CrimProf Blog

Editor: Kevin Cole
Univ. of San Diego School of Law

Tuesday, March 30, 2021

Grad on Initial Aggressors

Kenneth Grad (York University, Osgoode Hall Law School) has posted Picked the Wrong Cars: A Comment on R. v. Theriault, R. v. Khill, and the Initial Aggressor (Criminal Law Quarterly, Vol. 68, No. 4, 2020) on SSRN. Here is the abstract:
 
The decision in R. v. Theriault, 2020 ONSC 5725 attracted considerable attention, both for being broadcast over the internet and for Justice Di Luca's controversial ruling, which many viewed as yet another instance of the criminal justice system failing racialized persons. Although I view Di Luca J. as a thoughtful jurist and empathize with those who have sought to shield him from public criticism, this article argues that Justice Di Luca erred in his treatment of self-defence.

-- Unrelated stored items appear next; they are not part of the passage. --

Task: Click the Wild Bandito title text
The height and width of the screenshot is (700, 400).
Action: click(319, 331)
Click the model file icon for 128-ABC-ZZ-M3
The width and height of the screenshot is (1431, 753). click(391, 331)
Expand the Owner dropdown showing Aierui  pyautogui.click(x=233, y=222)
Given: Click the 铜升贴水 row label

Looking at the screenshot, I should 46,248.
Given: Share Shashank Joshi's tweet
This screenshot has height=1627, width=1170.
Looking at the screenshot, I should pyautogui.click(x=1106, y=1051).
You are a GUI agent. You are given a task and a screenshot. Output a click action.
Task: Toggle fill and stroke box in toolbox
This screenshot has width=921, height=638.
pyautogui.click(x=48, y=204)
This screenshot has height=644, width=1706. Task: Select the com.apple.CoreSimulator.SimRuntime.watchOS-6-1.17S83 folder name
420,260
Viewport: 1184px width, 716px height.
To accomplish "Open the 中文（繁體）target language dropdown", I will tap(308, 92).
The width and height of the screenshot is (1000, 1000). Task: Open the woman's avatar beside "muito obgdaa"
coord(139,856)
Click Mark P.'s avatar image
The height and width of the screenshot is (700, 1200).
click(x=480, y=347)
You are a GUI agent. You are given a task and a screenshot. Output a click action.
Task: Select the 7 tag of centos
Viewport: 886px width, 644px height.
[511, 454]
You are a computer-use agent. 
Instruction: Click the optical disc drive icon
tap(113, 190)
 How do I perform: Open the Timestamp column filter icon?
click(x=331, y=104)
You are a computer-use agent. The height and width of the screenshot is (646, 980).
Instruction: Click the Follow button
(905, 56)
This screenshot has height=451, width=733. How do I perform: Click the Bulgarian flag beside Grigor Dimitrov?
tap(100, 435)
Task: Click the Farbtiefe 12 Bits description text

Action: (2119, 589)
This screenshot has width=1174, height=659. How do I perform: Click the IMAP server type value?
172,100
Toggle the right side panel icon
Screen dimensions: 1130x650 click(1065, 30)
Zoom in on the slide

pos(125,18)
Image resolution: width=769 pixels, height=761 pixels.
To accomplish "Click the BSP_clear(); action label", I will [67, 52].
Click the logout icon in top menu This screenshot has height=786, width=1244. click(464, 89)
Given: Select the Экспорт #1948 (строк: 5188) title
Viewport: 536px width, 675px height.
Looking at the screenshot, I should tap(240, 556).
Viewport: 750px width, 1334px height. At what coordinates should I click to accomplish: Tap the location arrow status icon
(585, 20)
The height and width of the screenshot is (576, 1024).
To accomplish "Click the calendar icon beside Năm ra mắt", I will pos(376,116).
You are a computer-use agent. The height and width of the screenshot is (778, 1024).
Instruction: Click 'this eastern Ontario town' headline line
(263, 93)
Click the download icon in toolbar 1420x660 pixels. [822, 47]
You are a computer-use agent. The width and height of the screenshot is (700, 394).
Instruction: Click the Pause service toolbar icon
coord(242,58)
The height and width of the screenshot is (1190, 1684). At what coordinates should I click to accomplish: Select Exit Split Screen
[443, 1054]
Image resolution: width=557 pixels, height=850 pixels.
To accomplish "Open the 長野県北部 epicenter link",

The fundamental error in Theriault was in the trial judge's failure to recognize that the accused--Michael and Christian Theriault--were the initial aggressors in their confrontation with the victim, Dafonte Miller. In fairness to Di Luca J., the status of the initial aggressor in Canadian self-defence law has long been uncertain, attributable to our "unbelievably confusing" prior self-defence legislation and the Supreme Court of Canada's decision to collapse the distinction between initial aggressors and all other accused in R. v. McIntosh, [1995] 1 SCR 686.


This paper contends that Canada's newly flexible self-defence regime, introduced in 2013, signals Parliament's intent to reassert the distinction between the initial aggressor and other accused. So long as we continue to view self-defence as a justification, implying the moral correctness of the accused's conduct, the defence should be more difficult to access for those who initiate confrontations than for those who do not.

In its recent decision in R. v. Khill, 2020 ONCA 151 the Court of Appeal for Ontario recognized that one way to account for the initial aggressor is to emphasize the accused's "role in the incident" under s. 34(2)(c) of the Criminal Code of Canada. The Court of Appeal's approach in Khill is a sensible and should be adopted by the Supreme Court when it hears the further appeal in that case. Justice Di Luca erred by not applying Khill, although it was binding on him.

In all cases of initial aggression, it should be incumbent on the trial judge to inform the jury (or self-instruct) that the common law has historically required an aggressor to retreat prior to using force, and the trier of fact should consider whether it was possible for the accused to have done so. To do otherwise risks unjust outcomes.